In practical application, the low-flow air on the surface of the airfoil of the system flows out after flowing through the inlet pipeline, the equal-direct measuring section and the outlet pipeline and interacts with the air flow outside the trailing edge of the airfoil, so that the local flow characteristic of the airfoil is improved. The utility model has the advantages of low cost, good stealth property, local flow control and the like, and can be applied to unmanned planes, fighters and other airplanes to further improve the fighter/operation efficiency of the airplane.

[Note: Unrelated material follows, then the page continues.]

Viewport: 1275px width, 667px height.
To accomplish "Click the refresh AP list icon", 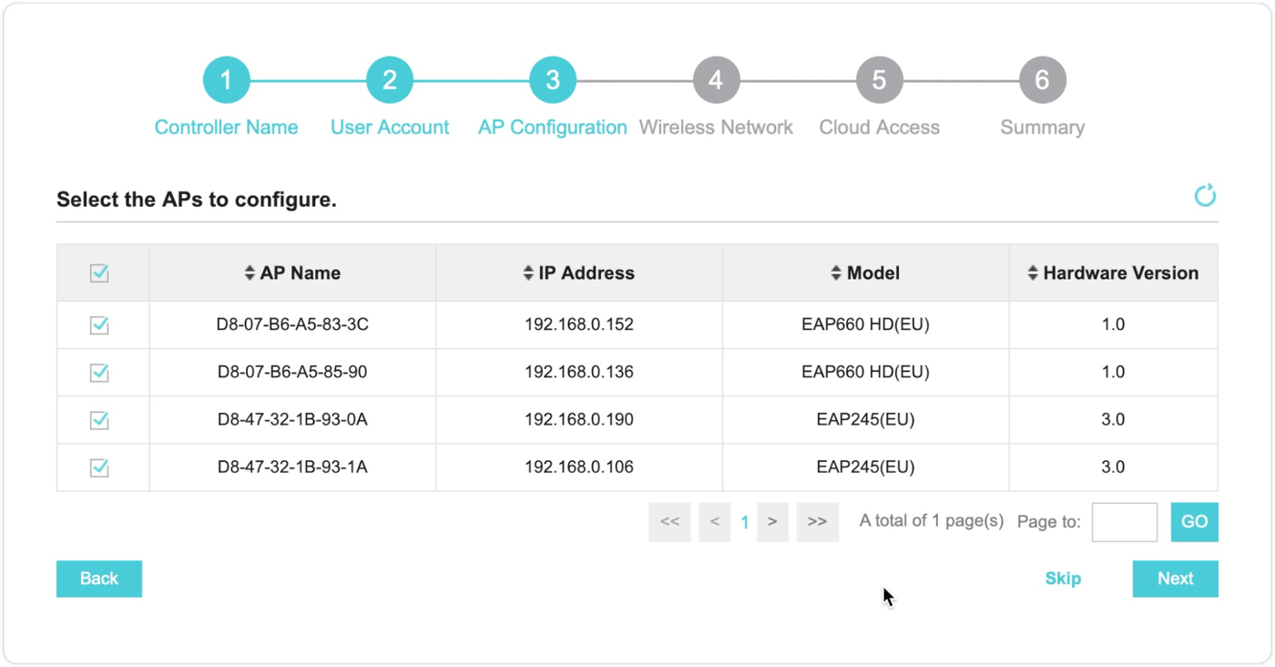I will coord(1205,196).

The above embodiment is only a preferred embodiment of the present utility model, but it is not intended to limit the present utility model. Various changes and modifications may be made by one of ordinary skill in the pertinent art without departing from the spirit and scope of the present utility model. Therefore, all the technical schemes obtained by adopting the equivalent substitution or equivalent transformation are within the protection scope of the utility model.

Claims (8)

1. A buried secondary flow system built into an aircraft airfoil, comprising an airfoil body and a secondary flow duct; the airfoil body comprises an airfoil outer cover (1) vertically arranged on the upper side of the middle part of a part of the plane (2) of the machine body, and the airfoil outer cover (1) comprises two airfoil side plates which are vertically and symmetrically arranged; the secondary pipeline is positioned inside the airfoil body and comprises an inlet pipeline (3), an equal-straight measuring section (4) and an outlet pipeline (5); one end of the inlet pipeline (3) is communicated with an inlet formed in the front edge of one airfoil side plate, the other end of the inlet pipeline is communicated with one end of the outlet pipeline (5) through the equal-straight measuring section (4), and the other end of the outlet pipeline (5) is communicated with an outlet formed in the rear edge of the same airfoil side plate.

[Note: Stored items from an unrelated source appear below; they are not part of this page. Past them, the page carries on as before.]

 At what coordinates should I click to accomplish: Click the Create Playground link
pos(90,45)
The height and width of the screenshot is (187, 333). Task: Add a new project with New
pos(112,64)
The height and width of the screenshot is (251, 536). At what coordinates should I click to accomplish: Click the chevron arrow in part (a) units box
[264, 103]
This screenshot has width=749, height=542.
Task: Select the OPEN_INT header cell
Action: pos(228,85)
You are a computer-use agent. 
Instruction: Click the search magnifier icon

2. A buried secondary flow system built-in to an aircraft airfoil according to claim 1, characterised in that the airfoil shroud (1) is detachably fastened to a part of the fuselage plane (2).

3. The embedded secondary flow system of claim 2, wherein the removable fixture is a screw mount.

4. A buried secondary flow system built-in to an aircraft airfoil according to claim 1, wherein the inlet duct (3) is provided with a locating curved surface member at one end connected to the inlet and at one end connected to the outlet duct (5); the positioning curved surface part is of a plate-shaped structure extending outwards along the section of the pipeline and is attached to the shape of the wing surface side plate at the position.

5. A buried secondary flow system built-in to an aircraft airfoil according to claim 1, characterized in that said iso-measuring section (4) is a circular tube with a circular cross-sectional diameter of 2.5 times its length.

6. A buried secondary flow system built-in to an aircraft airfoil according to claim 1, characterised in that the front side of the outlet duct (5) is connected to an equal direct measurement section (4) of a length twice the length of the equal direct measurement section (4).

7. A buried secondary flow system built-in to an aircraft airfoil according to claim 1, characterized in that the inlet duct (3), the iso-measuring section (4) and the outlet duct (5) have the same cross-sectional dimensions.

8. A buried secondary flow system built-in to an aircraft airfoil according to claim 1, characterized in that the length ratio of the inlet duct (3), the iso-measuring section (4) and the outlet duct (5) is 6:1:2.